A Segunda Turma do STF é composta pelos ministros Luiz Fux, Gilmar Mendes, Dias Toffoli, Kassio Nunes Marques e André Mendonça. Dois desses magistrados — Kassio Nunes Marques e André Mendonça — foram indicados ao Supremo durante o governo Bolsonaro, fator que tem sido observado com atenção por analistas jurídicos e políticos.

De acordo com o Regimento Interno do STF, as Turmas possuem competência legal para julgar pedidos de habeas corpus. Com isso, a defesa do ex-presidente aposta na análise da Segunda Turma como uma alternativa jurídica para tentar reverter decisões anteriores desfavoráveis.

Caso o habeas corpus seja aceito pela maioria dos ministros da Segunda Turma, a decisão pode resultar na revogação de medidas restritivas impostas a Bolsonaro ou até mesmo em sua liberdade, a depender do alcance do pedido apresentado pelos advogados.

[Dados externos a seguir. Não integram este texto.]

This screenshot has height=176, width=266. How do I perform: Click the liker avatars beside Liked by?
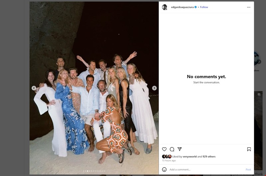coord(167,156)
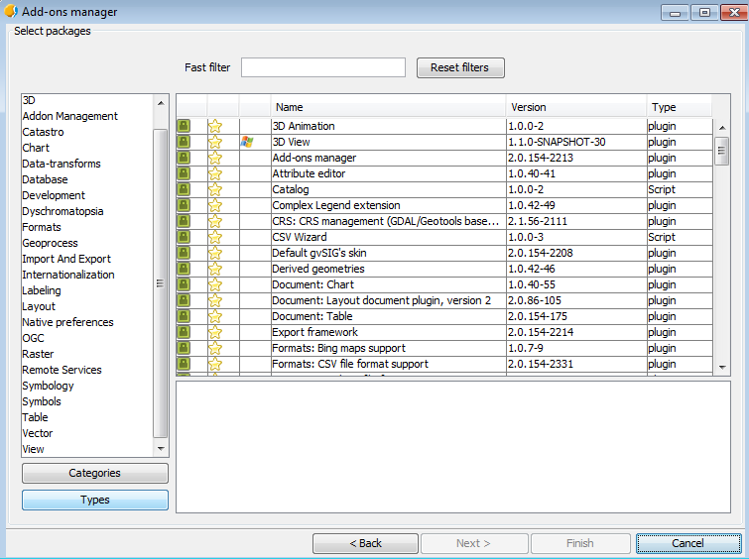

Especialistas ressaltam, no entanto, que uma eventual concessão do habeas corpus não encerra definitivamente o processo. A decisão da Turma pode ser questionada e levada ao plenário do STF, instância máxima do Judiciário, que possui autoridade para manter ou reformar o entendimento adotado.

O desfecho agora depende do posicionamento do relator Luiz Fux e do voto dos demais ministros da Segunda Turma. O caso segue sendo acompanhado de perto, pois pode provocar impactos relevantes no cenário jurídico e político nacional.